The agency assuages the concerns of rental property owners over phony comfort animals while enforcing the need for reasonable accommodations for those with a genuine need.
In an earlier blog, we said that the days are numbered for dubious and predatory websites that sell certificates, registrations and licensing documents for assistance animals to anyone who answers certain questions or participates in a short interview and pays a fee.
The number of these websites has grown exponentially with at least one offering a how-to manual on suing a landlord when an assistance animal is turned away. HUD has expressed skepticism over these letter mills and after issuing concrete guidance on assessing a person’s request to have a reasonable accommodation under the Fair Housing Act (FHA), the agency has finally provided some structure and clarity regarding an apartment’s owner’s prerogative to accept pets.
While we know this can be an emotional subject for many, Bornstein Law wants to reiterate that we are not against pets, no more than we oppose handicapped parking spaces.
We do believe, however, that rental property owners and operators should be the final arbiter of what goes on in their units, and that a mandate to accept animals should be reserved for tenants who require an animal for an equal opportunity to use and enjoy their homes.
This sentiment was echoed by the National Multifamily Housing Council in a statement that the heretofore lack of clarity in the law puts an undue burden on housing providers and “undermines the intent of the Fair Housing Act to help those truly in need of an emotional support animal.”
In stating their position, the NMHC goes onto say that the sorely needed guidance “will help rental housing providers mitigate abuse, ensure better compliance with fair housing laws, and, vitally, improve the ability of owners and operators to protect the rights of disabled persons to live with their service animals and emotional support animals.”
Disabilities saw and unseen
HUD’s new tutelage has made a clear distinction between a person with a non-obvious disability and in those situations when a disability is not readily apparent, documentation from a medical professional may be required. Although housing providers have less rope to hang themselves, we still need to be careful about prodding too much, or in the event a disability is obvious, asking for any documentation whatsoever.
The terms floating around can be like consuming a box of animal crackers
Many rental housing providers have gotten tripped up over the categorization of animals, whether the furry or scaly friend is a bona fide service animal, an assistance animal, an emotional support animal, comfort animal, a companion animal or other terms they can be lumped in, or simply just a pet.
Let’s compartmentalize animals into one overarching term – assistance animals – and divide these into two parts.
The definition of a service animal has remained unchanged. Namely, it is “any dog that is individually trained to do work or perform tasks for the benefit of an individual with a disability, including a physical, sensory, psychiatric, intellectual, or other mental disability.” Other species of animals are not service animals under the definition of the American with Disabilities Act (ADA).
While guide dogs for the blind are the first thing to come to mind, service animals can perform a host of other tasks like alerting their owner to signs of a seizure, retrieving items such as medicine or the telephone, interrupting impulsive or destructive behaviors, among other duties.
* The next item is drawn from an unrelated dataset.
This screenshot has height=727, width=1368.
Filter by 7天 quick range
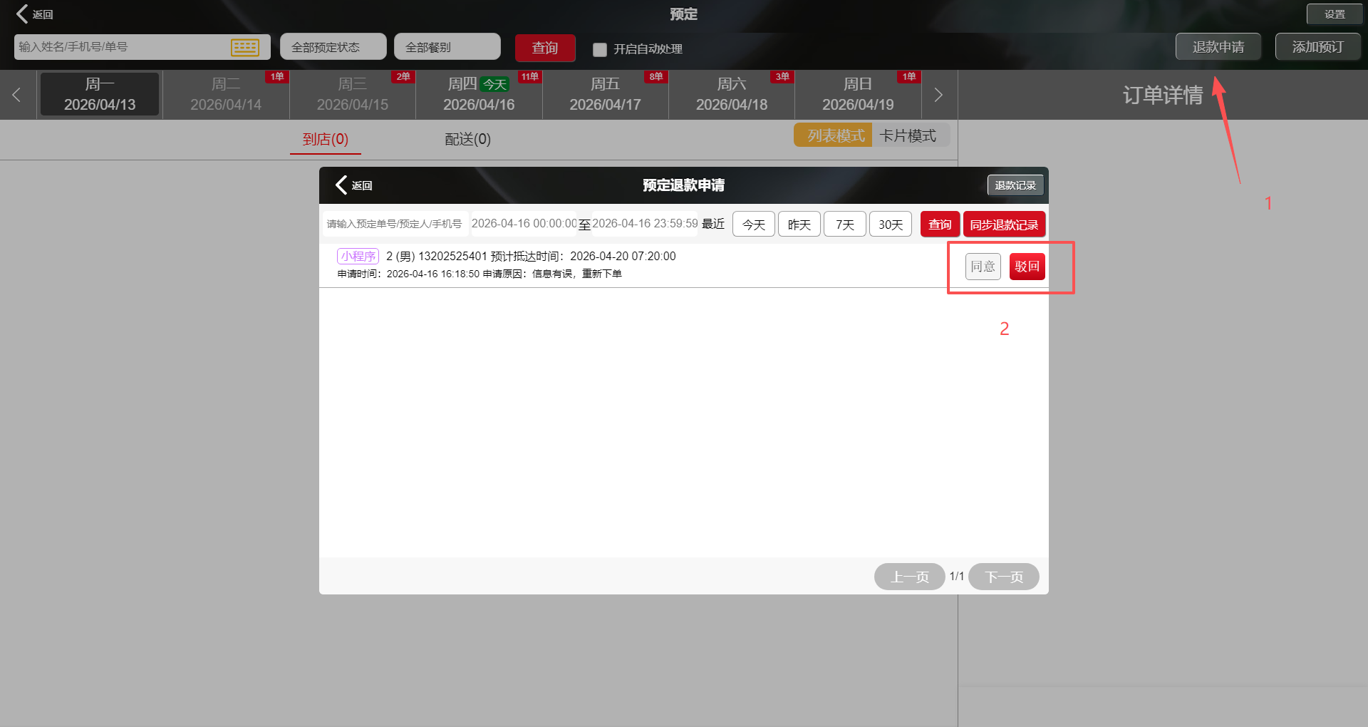845,225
There are, however, “other trained or untrained animals that do work, perform tasks, provide assistance, and/or provide therapeutic emotional support for individuals with disabilities” that are considered assistance animals. This broader category of assistance animals need not be dogs and indeed, the media has made a laughing stock out of potbellied pigs, peacocks, turkeys, alligators, and other species that have been allowed to board airplanes or allowed into rental units, because these animals aide their owners.
Interestingly, HUD probes into whether the animal question is a common household pet.
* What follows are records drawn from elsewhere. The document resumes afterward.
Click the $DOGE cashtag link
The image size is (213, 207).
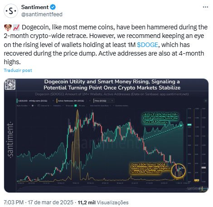147,45
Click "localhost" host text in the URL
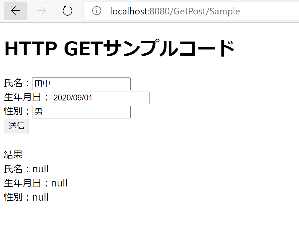Viewport: 299px width, 228px height. (x=129, y=11)
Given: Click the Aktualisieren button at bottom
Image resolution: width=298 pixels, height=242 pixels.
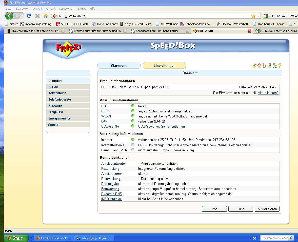Looking at the screenshot, I should 267,209.
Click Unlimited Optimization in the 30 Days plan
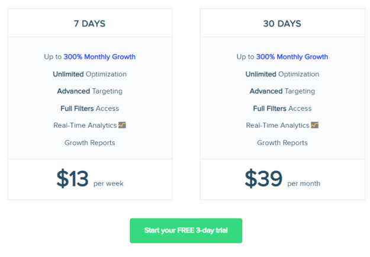The width and height of the screenshot is (370, 257). coord(282,74)
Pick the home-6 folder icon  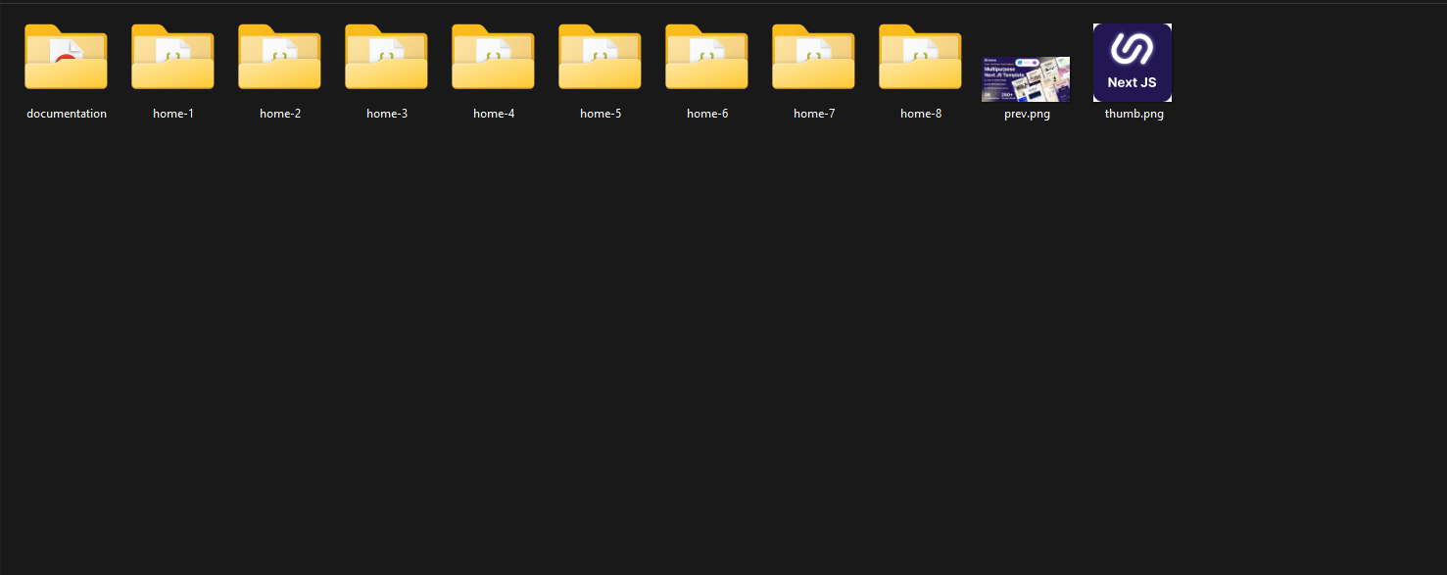coord(706,59)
In promulgating its guidelines, HUD offers a question and answer format, and one question is whether the animal is “commonly kept in households.” If the answer is in the affirmative, the owner or property manager should make reasonable accommodations under federal and state fair housing laws.
If the tenant who would otherwise be entitled to a reasonable accommodation seeks to co-exist with an animal that is not considered commonly kept in households, accommodation would not be required unless it falls under the rarest of circumstances. No kangaroos or monkeys allowed.
It is uncontested that a disabled person deserves reasonable accommodations under federal and state law – HUD’s new guidelines have not changed the landlord’s duty to accommodate residents with disabilities, but has provided a framework to get to the heart of the question: what is a disability?
In a balanced approach, the agency has painstakingly offered a framework for rental providers to evaluate the veracity of a tenant’s claim they are disabled while ensuring reasonable accommodations are not stripped away from tenants who are in fact disabled.